- **EXTRAHIERTER TEXT**

%%

Samstag, 8. April 2017

Die erstaunlichen Langlebigkeit eines Fakes

Warum begann Rainer Friedrich Meyer, so fragt er sich, "überhaupt mit dem Buchwörterbuch? Als ich vor neun Jahren das Handbuch des Verbandes deutscher Antiquare durchblätterte, traf ich auf Michael Trenkles „Fachbegriffe im Antiquariat. Ein Glossar“, und dort unter „Alinea, Alineazeichen“ auf die bemerkenswerte Passage: „In der Frührenaissance war ein Zeichen in der Form eines Blatts (das Aldus-Blatt, nach Aldus Manutius d. Ä. 1449-1515) beliebt.“
Dieser kritiklos übernommene Unfug hat sich bis in die neueste Auflage retten können. [...] die Tatsache, daß Fehlinformationen jahrelang weitergeschleppt wurden, hat mich inspiriert, es selbst zu versuchen.

%%

- **NACHSTEHENDE DATEN**
%%

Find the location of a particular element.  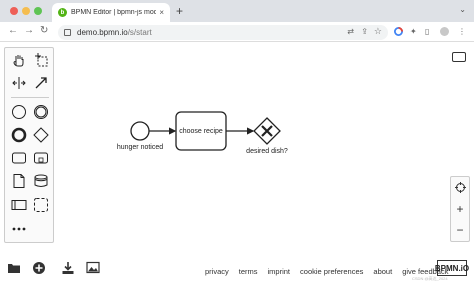

keyboard-icon is located at coordinates (459, 57).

%%

- **ÜBUNGSAUFGABEN**
1) Fassen Sie den Absatz des extrahierten Textes, der mit „Warum begann Rainer Friedrich Meyer“ beginnt, in Stichpunkten zusammen, ohne seine wesentlichen Angaben auszulassen.
2) Unter welchem Stichwort steht laut dem extrahierten Text die Passage über das Aldus-Blatt?

- **ERGEBNISSE DER ÜBUNG**
1)
- Rainer Friedrich Meyer fragt sich, warum er überhaupt mit dem Buchwörterbuch begann.
- Vor neun Jahren blätterte er das Handbuch des Verbandes deutscher Antiquare durch.
- Dort stieß er auf Michael Trenkles „Fachbegriffe im Antiquariat. Ein Glossar“.
- Unter „Alinea, Alineazeichen“ fand er die Behauptung, in der Frührenaissance sei ein blattförmiges Zeichen beliebt gewesen.
- Dieses Zeichen wird dort „Aldus-Blatt“ genannt, nach Aldus Manutius d. Ä. (1449–1515).

2) Unter „Alinea, Alineazeichen“.